▸ Aufgabenstellung: Tippe aus dem folgenden Text zur interkommunalen Zusammenarbeit alles ab „Die Kommunen sind“ bis hinunter zu „und der CDU)“ wortgetreu ab.

▸ Angezeigter Text:

Die Kommunen sind keine Inseln. Das hat Herr Staatsminister Beuth schon gesagt. Die interkommunale Zusammenarbeit hat eine außerordentlich große Bedeutung. Das Land Hessen hat das schon früh erkannt und die interkommunale Zusammenarbeit gefördert. Ich fand es gut, dass 2011 die Förderung von Kooperationen von Kreisen mit kreisangehörigen Gemeinden ausgeweitet wurde. Da gibt es ungeheuer viel Potenzial. Ein Beispiel dafür ist die Jugendarbeit. Es gibt schon viele Kooperationen bei Abfallsammlung und -entsorgung und auch bei der Betreuung an Schulen. In diesen Kooperationen steckt noch sehr viel Potenzial. Das wird vom Land Hessen auch weiterhin gefördert, keine Frage.

(Beifall bei dem BÜNDNIS 90/DIE GRÜNEN und der CDU)

Es gibt eine Datenbank, die alle kommunalen Kooperationsprojekte ausweist. Grundlage dieser Datenbank ist ein Fragebogen, der an alle Kommunen gegangen ist. Mittlerweile gibt es 1.072 Kooperationen in Hessen – das ist der Stand von 2013 –, inzwischen dürften es noch viel mehr sein.

▸ Angezeigte Zeilen:

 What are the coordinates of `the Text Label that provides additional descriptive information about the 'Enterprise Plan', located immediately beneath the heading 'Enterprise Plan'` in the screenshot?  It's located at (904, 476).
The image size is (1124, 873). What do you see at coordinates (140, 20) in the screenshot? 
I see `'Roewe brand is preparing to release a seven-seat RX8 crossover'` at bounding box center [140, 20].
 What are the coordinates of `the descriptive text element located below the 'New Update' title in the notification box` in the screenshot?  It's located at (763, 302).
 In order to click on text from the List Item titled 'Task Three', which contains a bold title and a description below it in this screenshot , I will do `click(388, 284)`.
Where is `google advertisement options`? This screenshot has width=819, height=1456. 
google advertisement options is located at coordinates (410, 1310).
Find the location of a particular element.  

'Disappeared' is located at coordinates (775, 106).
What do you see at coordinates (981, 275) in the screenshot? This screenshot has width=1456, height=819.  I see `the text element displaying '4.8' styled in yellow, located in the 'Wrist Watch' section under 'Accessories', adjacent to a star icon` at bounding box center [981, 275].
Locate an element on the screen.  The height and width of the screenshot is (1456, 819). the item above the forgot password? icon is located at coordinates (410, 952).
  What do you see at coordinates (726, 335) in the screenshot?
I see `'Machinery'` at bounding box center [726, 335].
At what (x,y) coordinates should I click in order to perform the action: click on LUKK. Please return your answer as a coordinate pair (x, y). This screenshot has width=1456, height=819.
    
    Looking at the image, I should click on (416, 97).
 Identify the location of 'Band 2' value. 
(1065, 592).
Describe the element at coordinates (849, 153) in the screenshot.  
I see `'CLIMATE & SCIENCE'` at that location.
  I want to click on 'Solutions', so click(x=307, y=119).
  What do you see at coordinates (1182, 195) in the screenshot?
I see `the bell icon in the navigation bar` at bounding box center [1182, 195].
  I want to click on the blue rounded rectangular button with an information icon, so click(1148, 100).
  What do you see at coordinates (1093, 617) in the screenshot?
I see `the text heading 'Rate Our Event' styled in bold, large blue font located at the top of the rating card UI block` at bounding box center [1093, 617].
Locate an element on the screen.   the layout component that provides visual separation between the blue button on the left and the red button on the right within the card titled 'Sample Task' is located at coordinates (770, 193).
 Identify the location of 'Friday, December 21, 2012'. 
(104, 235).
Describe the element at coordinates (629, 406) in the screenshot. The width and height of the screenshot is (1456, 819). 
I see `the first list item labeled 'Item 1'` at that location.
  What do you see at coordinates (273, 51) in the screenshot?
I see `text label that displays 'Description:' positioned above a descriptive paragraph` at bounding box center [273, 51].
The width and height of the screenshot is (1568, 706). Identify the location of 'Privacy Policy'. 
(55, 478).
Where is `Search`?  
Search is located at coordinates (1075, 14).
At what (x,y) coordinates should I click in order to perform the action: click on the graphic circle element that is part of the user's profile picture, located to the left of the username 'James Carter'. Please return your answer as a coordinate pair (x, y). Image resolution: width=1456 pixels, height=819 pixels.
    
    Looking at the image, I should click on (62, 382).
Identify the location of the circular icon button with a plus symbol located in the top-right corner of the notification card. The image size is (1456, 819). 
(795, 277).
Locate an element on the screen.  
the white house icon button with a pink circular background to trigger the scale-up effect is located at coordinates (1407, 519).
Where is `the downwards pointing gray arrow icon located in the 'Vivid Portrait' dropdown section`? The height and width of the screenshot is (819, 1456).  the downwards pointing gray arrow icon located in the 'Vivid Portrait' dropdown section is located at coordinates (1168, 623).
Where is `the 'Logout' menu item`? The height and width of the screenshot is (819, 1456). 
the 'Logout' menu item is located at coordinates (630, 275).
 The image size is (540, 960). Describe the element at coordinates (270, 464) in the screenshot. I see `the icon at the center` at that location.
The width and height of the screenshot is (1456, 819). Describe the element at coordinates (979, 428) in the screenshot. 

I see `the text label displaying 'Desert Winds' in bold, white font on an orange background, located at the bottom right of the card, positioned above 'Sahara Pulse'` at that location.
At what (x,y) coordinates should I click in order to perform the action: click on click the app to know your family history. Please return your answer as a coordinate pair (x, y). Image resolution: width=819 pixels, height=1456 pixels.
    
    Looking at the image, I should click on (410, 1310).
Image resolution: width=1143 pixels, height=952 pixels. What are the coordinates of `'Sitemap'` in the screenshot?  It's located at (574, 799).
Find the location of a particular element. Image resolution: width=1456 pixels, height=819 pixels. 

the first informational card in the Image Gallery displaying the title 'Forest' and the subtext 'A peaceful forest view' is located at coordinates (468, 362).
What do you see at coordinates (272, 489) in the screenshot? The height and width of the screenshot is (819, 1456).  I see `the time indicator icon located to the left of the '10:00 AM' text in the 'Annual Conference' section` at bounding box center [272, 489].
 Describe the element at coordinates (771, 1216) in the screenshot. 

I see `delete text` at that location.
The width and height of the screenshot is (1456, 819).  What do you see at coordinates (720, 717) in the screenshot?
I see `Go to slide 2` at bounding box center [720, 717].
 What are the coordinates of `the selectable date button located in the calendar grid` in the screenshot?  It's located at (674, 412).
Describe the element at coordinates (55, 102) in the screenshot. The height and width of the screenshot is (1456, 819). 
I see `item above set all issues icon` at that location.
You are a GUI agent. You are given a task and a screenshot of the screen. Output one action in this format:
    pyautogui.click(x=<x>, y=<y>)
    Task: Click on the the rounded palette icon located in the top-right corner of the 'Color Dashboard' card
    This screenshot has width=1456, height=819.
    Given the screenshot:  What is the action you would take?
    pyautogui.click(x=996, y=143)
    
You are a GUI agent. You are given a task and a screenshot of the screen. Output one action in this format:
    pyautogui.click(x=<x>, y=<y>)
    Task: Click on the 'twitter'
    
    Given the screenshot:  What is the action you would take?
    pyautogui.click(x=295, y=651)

▸ Lösung:
Die Kommunen sind keine Inseln. Das hat Herr Staatsminister Beuth schon gesagt. Die interkommunale Zusammenarbeit hat eine außerordentlich große Bedeutung. Das Land Hessen hat das schon früh erkannt und die interkommunale Zusammenarbeit gefördert. Ich fand es gut, dass 2011 die Förderung von Kooperationen von Kreisen mit kreisangehörigen Gemeinden ausgeweitet wurde. Da gibt es ungeheuer viel Potenzial. Ein Beispiel dafür ist die Jugendarbeit. Es gibt schon viele Kooperationen bei Abfallsammlung und -entsorgung und auch bei der Betreuung an Schulen. In diesen Kooperationen steckt noch sehr viel Potenzial. Das wird vom Land Hessen auch weiterhin gefördert, keine Frage.

(Beifall bei dem BÜNDNIS 90/DIE GRÜNEN und der CDU)